Пройдя ограду, Леман остановился еще раз, на сей раз на мосту:
— А ведь был и третий дом, связанный с убийством императора, где собрались убийцы праздновать удачное мероприятие свое почти что над гробом, — дом замужней сестры Зубовых Ольги Жеребцовой, выходивший северным фасадом на Английскую набережную (что удивительного, заговор в большой мере инспирирован был англичанами, готовили убийство и гуляли на английские деньги патриоты наши), а хозяйственными флигелями на Галерную улицу (вскоре вместо хозяйственных построек возвели там один из первых в городе доходных домов, чтобы было где Пушкину с молодой женой в первый год после свадьбы остановиться). А убийцы пили всю ночь, праздновали, бахвалились, грызли кости, аки вурдалаки, а как пошло дело к утру, схватил за края один из пьяных кудеяров скатерть, связал узлом все остатки пира, сделано дело, сделано, браво парни-блатари, да и шваркнул узел через окно во двор, ох и звон пошел от битых бутылок, бокалов, рюмок, тарелок, блюд, серебряных приборов, оказавшись на земле, намокал узел, обагрялся красным вином опивок и ржавчиной соусов, точно кровью. Пушкин с молодой женою жили в бельэтаже; в одной из комнат в стену было вделано огромное зеркало. Прожили в квартире недолго, то ли была она слишком дорогая, то ли неуютно было поэту жить рядом с двором, в котором разбился узел с остатками пира цареубийц.
Довелось и мне, о читатель, побывать в бельэтаже вышеупомянутого дома на Галерной.

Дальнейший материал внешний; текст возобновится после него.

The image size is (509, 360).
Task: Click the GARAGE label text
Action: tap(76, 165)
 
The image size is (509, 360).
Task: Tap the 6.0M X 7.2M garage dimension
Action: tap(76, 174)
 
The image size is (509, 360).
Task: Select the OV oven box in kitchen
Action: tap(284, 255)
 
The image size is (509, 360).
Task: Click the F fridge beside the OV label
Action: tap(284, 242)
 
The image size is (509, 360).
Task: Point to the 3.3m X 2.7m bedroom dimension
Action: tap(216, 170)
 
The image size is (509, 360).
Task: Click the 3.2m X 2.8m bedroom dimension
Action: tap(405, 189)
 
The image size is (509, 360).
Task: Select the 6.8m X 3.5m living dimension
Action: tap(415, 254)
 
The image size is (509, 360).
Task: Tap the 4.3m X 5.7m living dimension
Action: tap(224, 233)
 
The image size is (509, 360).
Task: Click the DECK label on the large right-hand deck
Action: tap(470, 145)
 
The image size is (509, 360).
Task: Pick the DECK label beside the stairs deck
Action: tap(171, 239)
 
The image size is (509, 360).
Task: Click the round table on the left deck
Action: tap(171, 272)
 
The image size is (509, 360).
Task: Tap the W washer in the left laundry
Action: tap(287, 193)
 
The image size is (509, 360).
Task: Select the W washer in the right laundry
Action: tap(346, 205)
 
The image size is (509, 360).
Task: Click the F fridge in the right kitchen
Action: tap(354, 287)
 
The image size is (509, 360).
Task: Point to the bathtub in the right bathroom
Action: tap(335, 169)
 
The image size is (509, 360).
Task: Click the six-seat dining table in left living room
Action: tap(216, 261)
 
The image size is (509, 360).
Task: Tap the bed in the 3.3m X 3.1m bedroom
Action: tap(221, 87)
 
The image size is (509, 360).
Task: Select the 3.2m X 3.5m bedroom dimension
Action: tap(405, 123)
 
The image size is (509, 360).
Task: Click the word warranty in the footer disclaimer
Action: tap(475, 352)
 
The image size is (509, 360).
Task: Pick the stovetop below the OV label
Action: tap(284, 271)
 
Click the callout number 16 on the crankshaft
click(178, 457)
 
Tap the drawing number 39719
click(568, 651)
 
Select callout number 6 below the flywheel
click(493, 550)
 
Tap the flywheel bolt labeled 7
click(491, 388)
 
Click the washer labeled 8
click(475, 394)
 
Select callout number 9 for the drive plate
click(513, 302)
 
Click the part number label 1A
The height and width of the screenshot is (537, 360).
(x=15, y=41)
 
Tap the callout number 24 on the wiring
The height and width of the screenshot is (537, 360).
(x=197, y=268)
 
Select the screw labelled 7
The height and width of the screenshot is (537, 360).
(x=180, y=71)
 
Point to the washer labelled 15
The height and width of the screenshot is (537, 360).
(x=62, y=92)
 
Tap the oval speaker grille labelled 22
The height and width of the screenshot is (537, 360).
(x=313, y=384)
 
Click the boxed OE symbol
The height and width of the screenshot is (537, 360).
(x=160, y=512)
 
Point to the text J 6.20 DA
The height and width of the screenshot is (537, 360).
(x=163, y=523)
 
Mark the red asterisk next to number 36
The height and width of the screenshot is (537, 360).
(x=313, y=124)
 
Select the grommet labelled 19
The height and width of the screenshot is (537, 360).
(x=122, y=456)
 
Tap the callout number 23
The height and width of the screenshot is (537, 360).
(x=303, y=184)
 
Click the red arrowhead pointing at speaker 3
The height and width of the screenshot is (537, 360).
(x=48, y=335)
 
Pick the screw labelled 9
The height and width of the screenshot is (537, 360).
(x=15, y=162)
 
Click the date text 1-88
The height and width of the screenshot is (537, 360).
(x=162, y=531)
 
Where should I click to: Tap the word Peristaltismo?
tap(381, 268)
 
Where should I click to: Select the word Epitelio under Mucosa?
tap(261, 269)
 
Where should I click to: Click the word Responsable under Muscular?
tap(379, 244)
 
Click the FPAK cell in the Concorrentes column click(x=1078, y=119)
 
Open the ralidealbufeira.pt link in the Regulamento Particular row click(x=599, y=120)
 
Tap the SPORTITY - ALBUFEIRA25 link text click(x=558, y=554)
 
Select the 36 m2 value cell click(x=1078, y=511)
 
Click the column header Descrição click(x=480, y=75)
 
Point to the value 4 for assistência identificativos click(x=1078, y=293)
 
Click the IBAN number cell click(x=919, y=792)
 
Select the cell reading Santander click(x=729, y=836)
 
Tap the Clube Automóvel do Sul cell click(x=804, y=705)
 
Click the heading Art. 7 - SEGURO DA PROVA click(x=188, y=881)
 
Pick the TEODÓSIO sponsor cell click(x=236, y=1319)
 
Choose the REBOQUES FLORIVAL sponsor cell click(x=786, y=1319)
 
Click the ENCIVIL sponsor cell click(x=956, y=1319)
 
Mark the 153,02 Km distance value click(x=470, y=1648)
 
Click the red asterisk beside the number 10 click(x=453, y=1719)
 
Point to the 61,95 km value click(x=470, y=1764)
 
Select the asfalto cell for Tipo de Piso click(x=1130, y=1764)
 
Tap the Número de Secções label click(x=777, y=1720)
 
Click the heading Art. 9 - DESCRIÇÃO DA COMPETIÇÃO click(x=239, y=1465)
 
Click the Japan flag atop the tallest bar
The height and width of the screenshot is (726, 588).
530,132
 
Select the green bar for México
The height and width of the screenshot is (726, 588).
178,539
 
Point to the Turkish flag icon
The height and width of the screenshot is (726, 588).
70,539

На доме теперь мемориальная доска, а двухсотлетнее зеркало, в котором отражались молодожены, цело и налито до краев невозмутимой водой былого.
— Но вот и мой катерок, — сказал Леман.
Катер качался на водах Мойки возле небольшого деревянного самодельного причала, стоял в катерке капитан, худощавый юноша в кожаной куртке, в кепи, надетом козырьком назад, помахавший Леману рукою.
— Мы встретились у дома Тарасова, где получил я бесценные куски дерев для скрипок моих. И с тех пор стало посещать меня повторяющееся сновидение: вот стою я на берегу теплого моря-океана, выкатывает мне под ноги волна обломки древнего затонувшего корабля, и является мне мечта: добыть со дна морского остатки отлежавшихся на дне галиотов, бригов, баркентин, шхун и сделать из них волшебную скрипку. Я придумал ей имя. Сначала хотелось мне назвать ее «Шторм», но в третьем сне я передумал, назвал ее «Буря». Одно из ее волшебств было бы в том, что, кроме слышного голоса, заложен был бы в ней неслышный, она умела бы привносить в наш полный грязных звуков мир небесную тишину.